* What is required
Find the line with "Given: Uncheck the TES19015-5 task 2 checkbox" in the records below. Copy it and every line after it, up to and including the line with "Viewport: 878px width, 382px height.".

* Task data
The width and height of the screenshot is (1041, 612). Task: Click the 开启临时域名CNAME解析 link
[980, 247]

* * *

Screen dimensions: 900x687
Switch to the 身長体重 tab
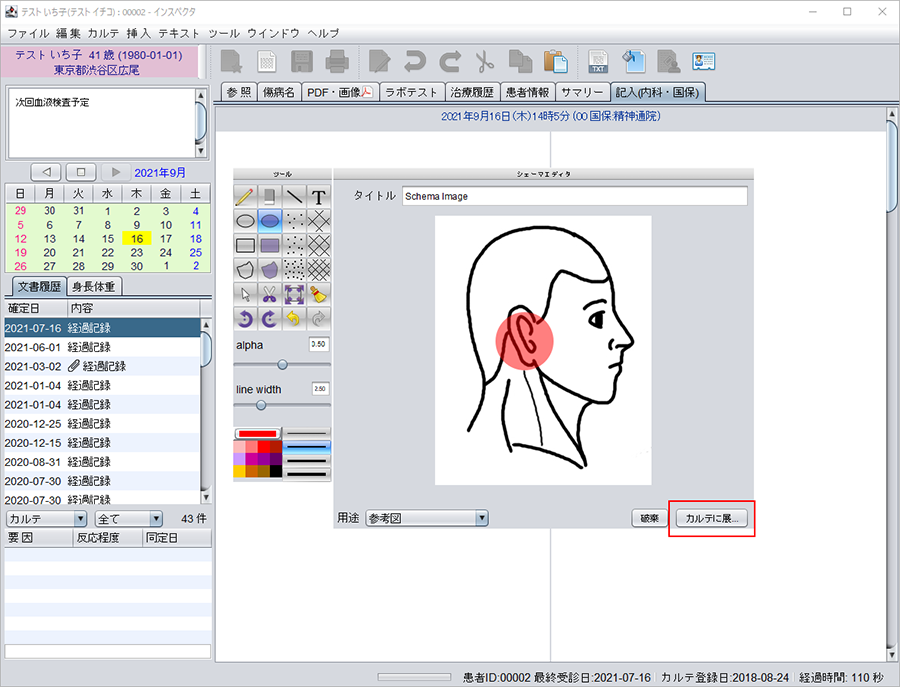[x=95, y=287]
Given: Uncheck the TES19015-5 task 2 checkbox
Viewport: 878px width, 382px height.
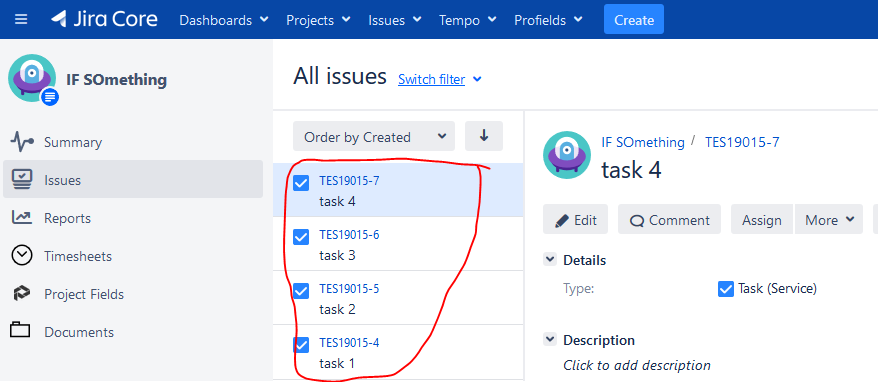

* Solution for this task
Given: Uncheck the TES19015-5 task 2 checkbox
Viewport: 878px width, 382px height.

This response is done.